VEX Observations & Linksets

Imposed rule: Work of this type or tasks of this type on this component must also be applied everywhere else it should be applied.

Link-Not-Merge brings the same immutable observation model to Excititor that Concelier now uses for advisories. VEX statements are stored as append-only observations; linksets correlate them, capture conflicts, and keep provenance so Policy Engine and UI surfaces can explain decisions without collapsing sources.

1. Model overview

1.1 Observation lifecycle

Ingest – Connectors fetch OpenVEX, CSAF VEX, CycloneDX VEX, or VEX attestations, validate signatures, and strip any derived consensus data forbidden by the Aggregation-Only Contract (AOC).
Persist – Excititor writes immutable vex_observations keyed by tenant, provider, upstream identifier, and contentHash. Supersedes chains record revisions; the original payload is never mutated.
Expose – WebService will surface paginated observation APIs and Offline Kit snapshots mirror the same data for air-gapped sites.

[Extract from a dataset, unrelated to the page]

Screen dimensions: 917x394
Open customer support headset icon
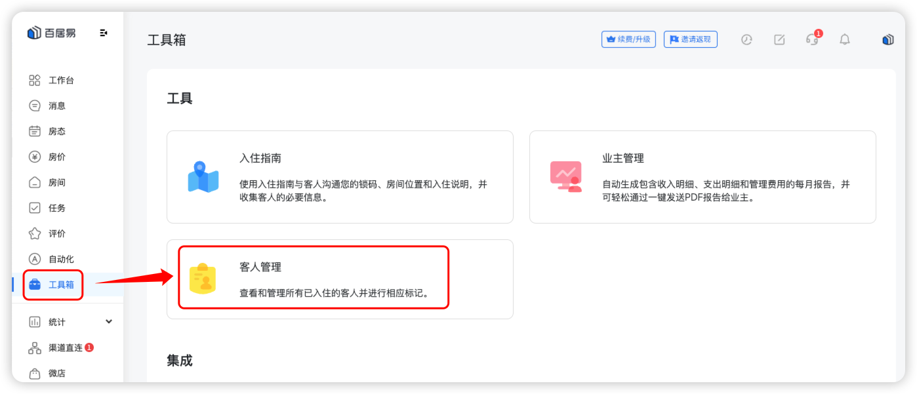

Observation schema sketch (final shape lands with EXCITITOR-LNM-21-001):

observationId = {tenant}:{providerId}:{upstreamId}:{revision}
tenant, providerId, streamId
upstream{ upstreamId, documentVersion, fetchedAt, receivedAt,
          contentHash, signature{present, format?, keyId?, signature?} }
content{ format, specVersion, raw }
statements[
  { vulnerabilityId, productKey, status, justification?,
    introducedVersion?, fixedVersion?, locator }
]
linkset{ purls[], cpes[], aliases[], references[],
         reconciledFrom[], conflicts[]? }
attributes{ batchId?, replayCursor? }
createdAt

Raw payload (content.raw) remains lossless (Relaxed Extended JSON).
Statements provide normalized tuples for each claim contained in the document, including justification and version hints.
Linkset mirrors identifiers extracted during ingestion, retaining JSON pointer metadata so audits can trace back to the source fragment.

1.2 Linkset lifecycle

Linksets correlate claims referring to the same (vulnerabilityId, productKey) pair across providers.

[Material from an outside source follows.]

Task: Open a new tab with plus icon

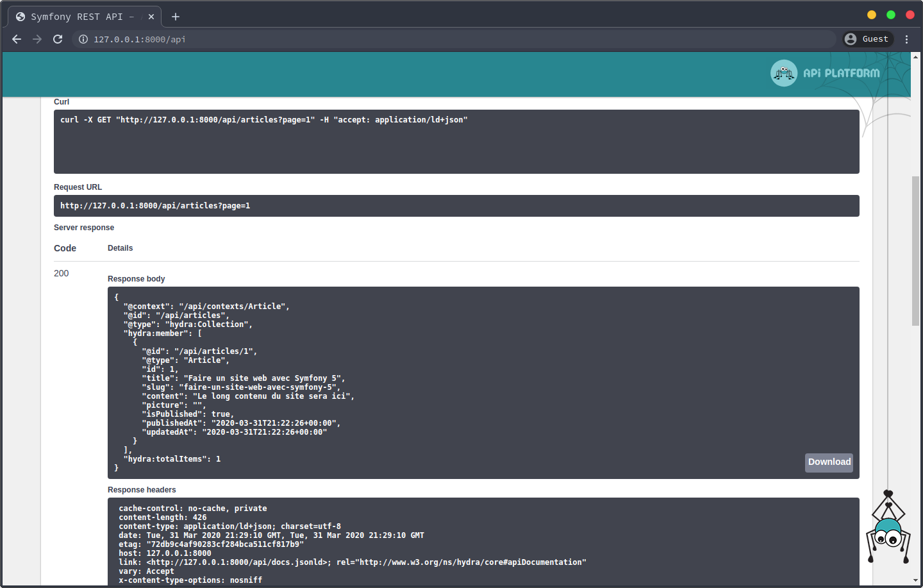Action: click(x=176, y=17)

Seed – Observations push normalized identifiers (CVE, GHSA, vendor IDs) plus canonical product keys (purl preferred, cpe fallback). Platform-scoped statements remain marked non_joinable.
Correlate – The linkset builder groups statements by tenant and identity, combines alias graphs from Concelier, and uses justification/product overlap to assign correlation confidence.
Annotate – Conflicts (status disagreement, justification mismatch, range inconsistencies) are recorded as structured entries.
Persist – Results land in vex_linksets with deterministic IDs (hash of sorted (vulnerabilityId, productKey, observationIds)) and append-only history for replay/debugging.

Linksets never override statements or invent consensus; they simply align evidence for Policy Engine and consumers.

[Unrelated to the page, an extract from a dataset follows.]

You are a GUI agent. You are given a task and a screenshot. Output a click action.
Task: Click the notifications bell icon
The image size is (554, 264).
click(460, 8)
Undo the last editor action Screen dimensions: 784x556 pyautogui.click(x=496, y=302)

2. Observation vs. linkset

Purpose
- Observation: Immutable record of a single upstream VEX document.
- Linkset: Correlated evidence spanning observations that describe the same product-vulnerability pair.
Mutation
- Observation: Append-only via supersedes.
- Linkset: Regenerated deterministically by correlation jobs.
Allowed fields
- Observation: Raw payload, provenance, normalized statement tuples, join hints.
- Linkset: Observation references, statement IDs, confidence metrics, conflict annotations.
Forbidden fields
- Observation: Derived consensus, suppression flags, risk scores.
- Linkset: Derived severity or policy decisions (only evidence + conflicts).
Consumers
- Observation: Evidence exports, Offline Kit mirrors, CLI raw dumps.
- Linkset: Policy Engine VEX overlay, Console evidence panes, Vuln Explorer.

2.1 Example sequence

Canonical vendor issues an attested OpenVEX declaring CVE-2025-2222 as not_affected for pkg:rpm/redhat/openssl@1.1.1w-12. Excititor inserts a new observation referencing that statement.
Upstream CycloneDX VEX from a distro reports the same product as affected with under_investigation justification.
Linkset builder groups both statements by alias overlap and product key, setting confidence high because CVE and purl match.
Conflict annotation records status-mismatch and retains both justifications; Policy Engine uses this to explain why suppression cannot proceed without policy override.

3. Conflict handling

Structured conflicts capture disagreements without mutating source statements.

{
  "type": "status-mismatch",
  "vulnerabilityId": "CVE-2025-2222",
  "productKey": "pkg:rpm/redhat/openssl@1.1.1w-12",
  "statements": [
    {
      "observationId": "tenant:redhat:openvex:3",
      "providerId": "redhat",
      "status": "not_affected",
      "justification": "component_not_present"
    },
    {
      "observationId": "tenant:ubuntu:cyclonedx:12",
      "providerId": "ubuntu",
      "status": "affected",
      "justification": "under_investigation"
    }
  ],
  "confidence": "medium",
  "detectedAt": "2025-10-27T14:30:00Z"
}

Conflict classes (tracked via EXCITITOR-LNM-21-003):

status-mismatch – Different statuses for the same pair (affected vs not_affected vs fixed vs under_investigation).
justification-divergence – Same status but incompatible justifications or missing justification where policy requires it.
version-range-clash – Introduced/fixed ranges contradict each other.
non-joinable-overlap – Platform-scoped statements collide with package statements; flagged as warning but retained.
metadata-gap – Missing provenance/signature field on specific statements.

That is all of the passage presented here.